### [Problem description]
Each line that contains the word "agent" counts once; give the total for the records below and nothing else.

### [Records for processing]

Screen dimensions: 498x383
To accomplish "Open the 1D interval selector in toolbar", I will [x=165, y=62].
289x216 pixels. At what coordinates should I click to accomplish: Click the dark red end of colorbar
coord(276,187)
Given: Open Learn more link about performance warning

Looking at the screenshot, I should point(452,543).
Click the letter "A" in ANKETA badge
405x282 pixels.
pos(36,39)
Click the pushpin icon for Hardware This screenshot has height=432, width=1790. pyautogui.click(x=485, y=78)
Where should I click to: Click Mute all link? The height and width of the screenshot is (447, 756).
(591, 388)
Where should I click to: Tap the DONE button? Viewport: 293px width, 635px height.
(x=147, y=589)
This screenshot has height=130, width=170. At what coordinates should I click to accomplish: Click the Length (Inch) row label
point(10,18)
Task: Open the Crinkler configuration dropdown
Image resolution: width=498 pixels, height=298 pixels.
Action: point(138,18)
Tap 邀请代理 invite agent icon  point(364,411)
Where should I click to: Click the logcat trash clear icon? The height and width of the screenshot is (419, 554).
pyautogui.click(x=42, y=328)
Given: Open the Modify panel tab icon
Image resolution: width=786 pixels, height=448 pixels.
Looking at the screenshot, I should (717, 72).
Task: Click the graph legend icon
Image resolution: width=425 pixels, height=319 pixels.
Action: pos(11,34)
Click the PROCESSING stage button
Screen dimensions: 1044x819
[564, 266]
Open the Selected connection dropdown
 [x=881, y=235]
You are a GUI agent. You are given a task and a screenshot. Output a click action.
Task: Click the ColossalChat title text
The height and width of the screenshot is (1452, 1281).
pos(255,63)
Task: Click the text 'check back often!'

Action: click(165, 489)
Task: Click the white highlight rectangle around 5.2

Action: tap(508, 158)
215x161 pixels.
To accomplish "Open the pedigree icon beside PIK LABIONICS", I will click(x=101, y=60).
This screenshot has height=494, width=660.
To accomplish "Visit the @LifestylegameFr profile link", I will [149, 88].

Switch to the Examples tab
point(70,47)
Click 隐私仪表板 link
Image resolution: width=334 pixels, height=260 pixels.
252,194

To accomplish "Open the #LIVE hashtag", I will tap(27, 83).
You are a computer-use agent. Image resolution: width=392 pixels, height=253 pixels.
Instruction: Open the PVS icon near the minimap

### [Exercise solution]
3